STATED GOAL:
Please write out the rows again, replacing "icon" with "button" and keeping everything else the same. Leave the pictures out of your answer.

STORED RECORDS:
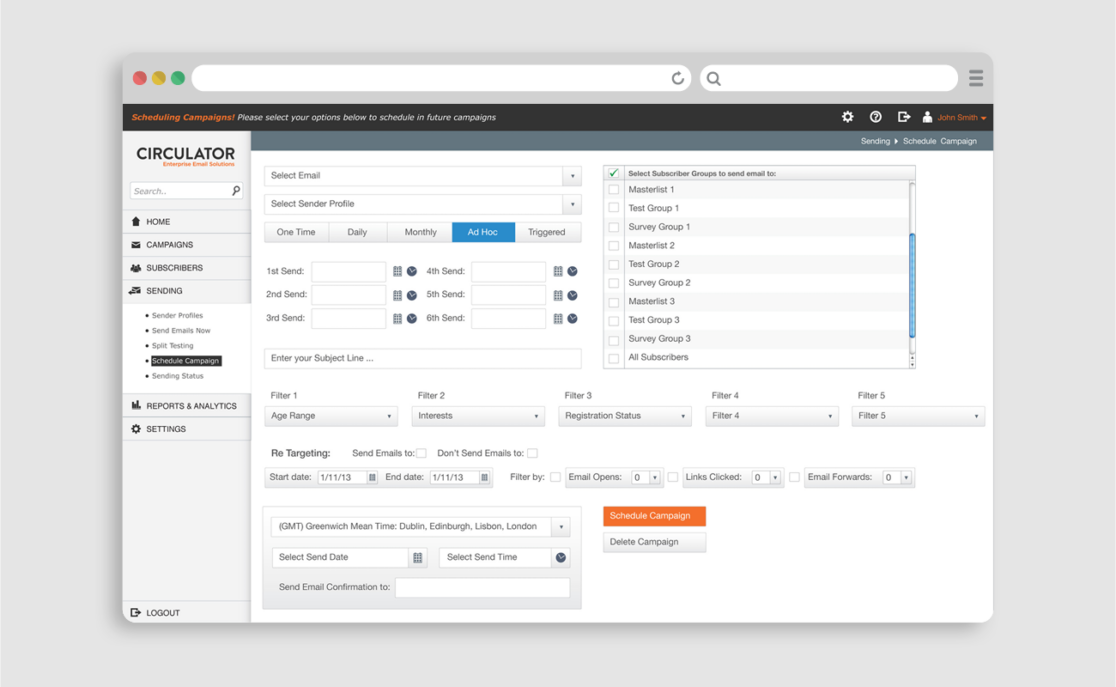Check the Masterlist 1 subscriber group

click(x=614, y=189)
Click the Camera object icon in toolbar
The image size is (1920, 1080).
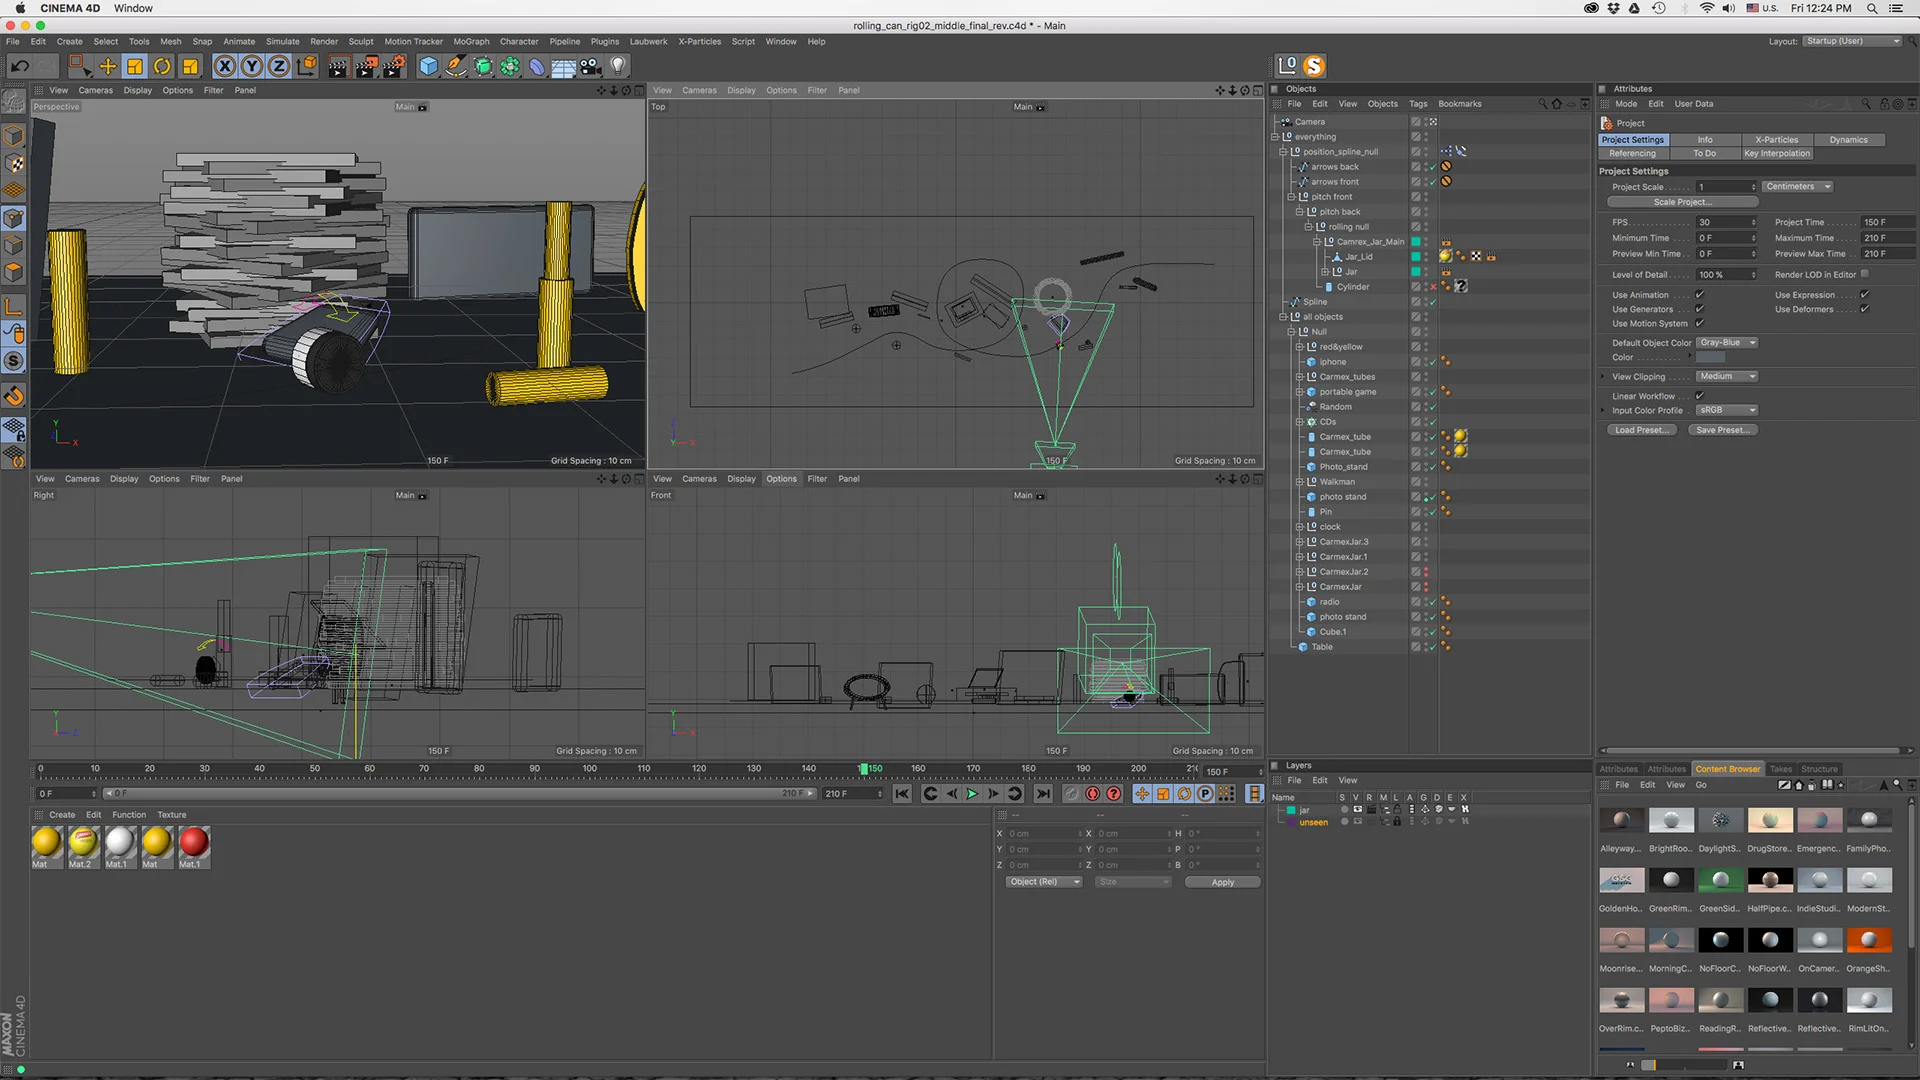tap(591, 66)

RESPONSE BELOW:
Check the Masterlist 1 subscriber group

click(x=614, y=189)
Click the Camera object button in toolbar
The image size is (1920, 1080).
tap(591, 66)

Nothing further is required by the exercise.